May 07 2009
Browsers Compatibility with CSS standards
Tagged Under : Browsers, chrome, CSS, firefox, internet explorer, opera
During the time when Internet Explorer was the only browser widely available thanks to Microsoft’s Windows systems some smart people created Cascade Style Sheet which helps us define the looks of the website without any hassle. Since then CSS went through a lot of improvements leading to new abilities, optimizing its structure and giving designers new possibilities. Then the market spawned open-source browsers like Firefox or Safari and the revolutions begun.

Couple of years back CSS as standard was focused on IE as a major browser. Developers of IE were never very eager to implement changes, that’s why IE lost its position on the market and that is why loads of other programmers and developers came into thinking about making the web a safer and better looking place. The first step was to definitely tighten up the relationship between CSS and browser allowing the browsing engine to flexibly interpret CSS structure and render it on the screen exactly how the designer wanted it to. Thanks to creators of WebKit rendering engine Apple achived the compatibility goal within juts few months by creating Safari.

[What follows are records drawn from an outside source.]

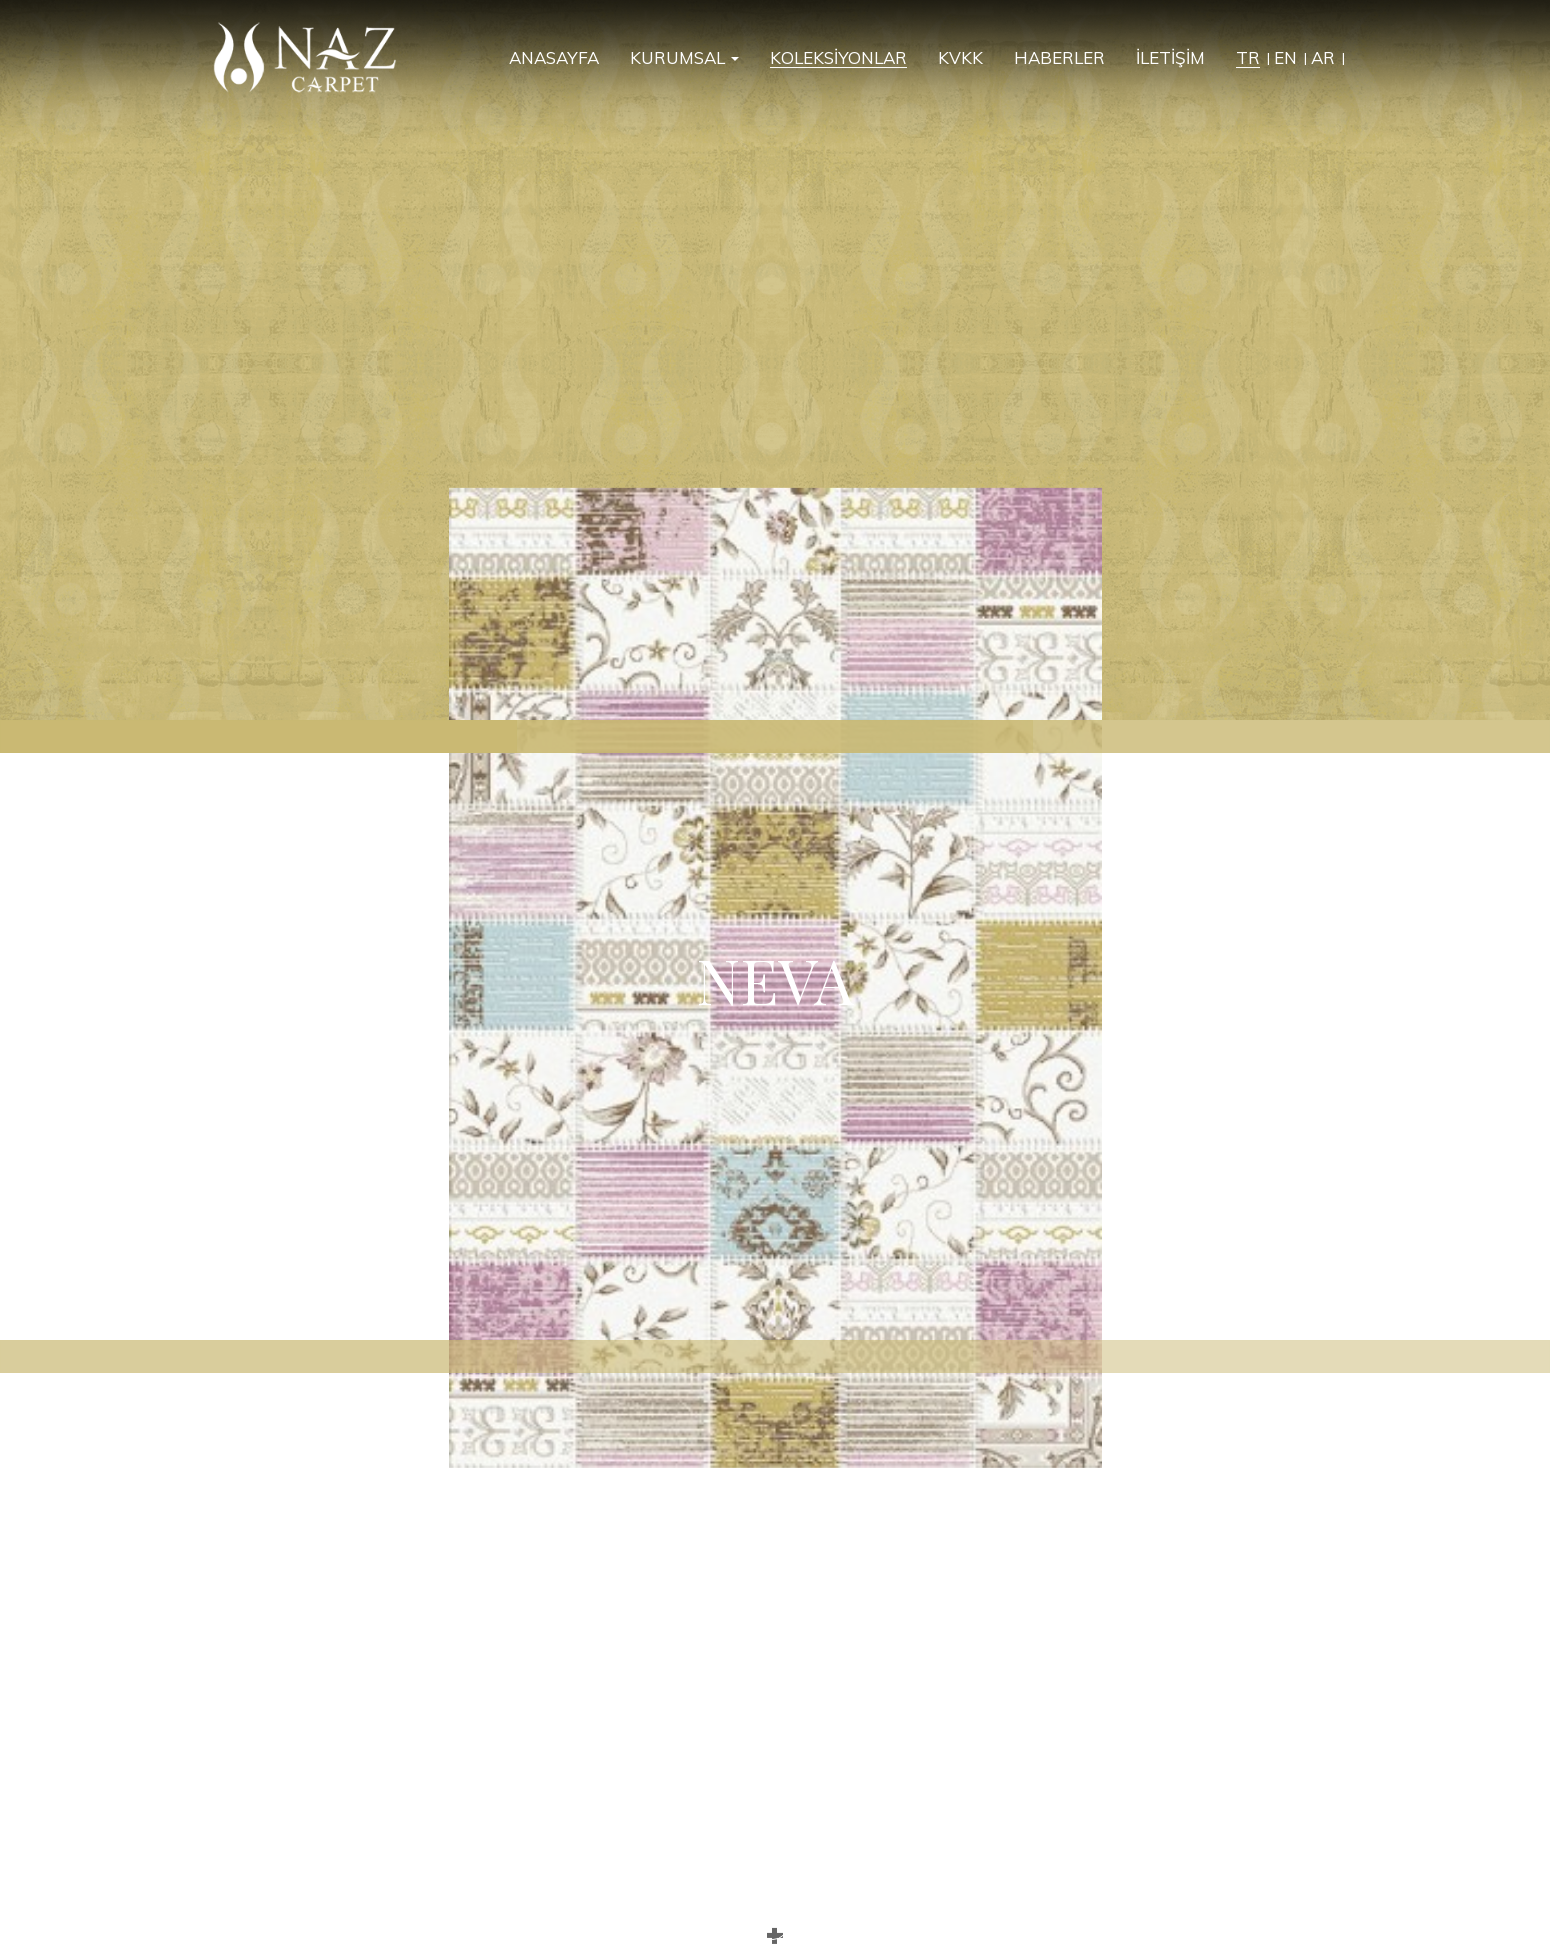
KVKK (960, 58)
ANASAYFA (554, 58)
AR (1323, 58)
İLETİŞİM (1170, 58)
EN (1285, 58)
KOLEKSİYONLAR (838, 58)
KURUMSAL (684, 58)
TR (1248, 58)
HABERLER (1059, 58)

Not long after Mozilla Foundation improved their Gecko browsing engine and became known as a web developer’s most friendly browser (great compatibility in rendering and loads of dev-tools available through add-ons).

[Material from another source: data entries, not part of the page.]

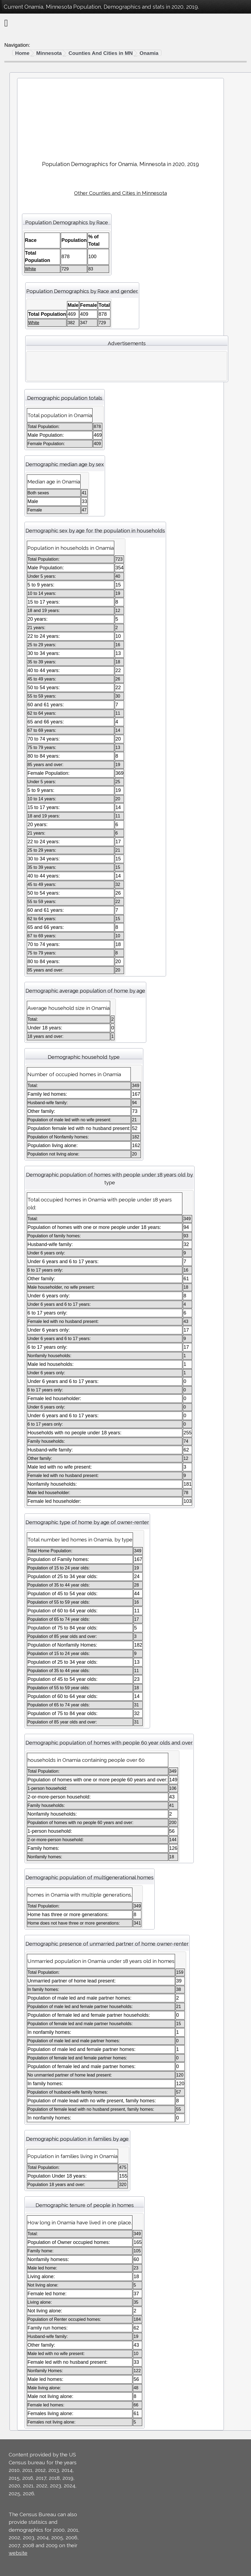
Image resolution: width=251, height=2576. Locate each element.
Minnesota (49, 53)
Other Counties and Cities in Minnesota (120, 193)
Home (22, 53)
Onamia (148, 53)
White (30, 269)
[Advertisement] (120, 117)
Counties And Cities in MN (100, 53)
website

Now we have even more browsers, but the idea behind the compatibility is the same. The only exception is IE. Why? CSS was defined to help designers achieve desired results while building webpages. The main priority is always for the web page to look the sameĀ in any browser, but it seems that IE dev-team would like to show the web as it should like through the window of their browser. They use CSS freely interpreting values defined within the style-sheets which basically leads to some minor and major glitches, issues and so on.
Proof #1: Forms rendering.
Firefox and Safari are the only two browsers that can display properly CSS styled forms. After adding background image for to some of the objects IE is going crazy with vertical positioning. While in Firefox and WebKit-based browsers (Chrome and Safari) the forms are displayed accurately and all the elements are in line, while the IE likes to favor input-text elements and puts them couple of pixels above the line-height (IE7: 10px) or slightly below (IE8: 3-4px;). In IE8 though there is a slight improvement, but nothing really worth writing about. You won’t be able to position these elements even by adding margins and padding as putting those parameters leads to moving the whole block down or up.
Proof #2: Floats & Margins.
Everything would be fine if not some kind of a stupid error in IE6 that doubles all the floating margins used to push the floated element from the edge of the container. Usually treated by using padding and margins at the same time to fill the space properly, but in IE7 & IE8 this has been already fixed.
Browsers and different CSS selectors and elements.
Even though W3C is working on CSS3 there are still browser which are not fully compliant with CSS2.1 standards. IE6 is the complete disgrace for Microsoft, it has problems even with :hover and :active parameters for links! The two most standard-compliant browsers at the moment are Firefox 3.5 (beta) and Opera 10. No wonder that it’s hard to get your designs running smoothly while you have to struggle with making your website cross-browser compatible.
Summing it all up you’ll never find a perfect and totally supportive browser for CSS. But the last couple of years proved that we’re heading in the right direction, as Firefox, Safari and Chrome are taking over the web. The only thing web designers should be worry about is that you can never be sure of your websites to look and work in the same way in two different browsers. This world of uncertainty is making our jobs difficult but it proves that we can take pride in what we do because of the knowledge we have.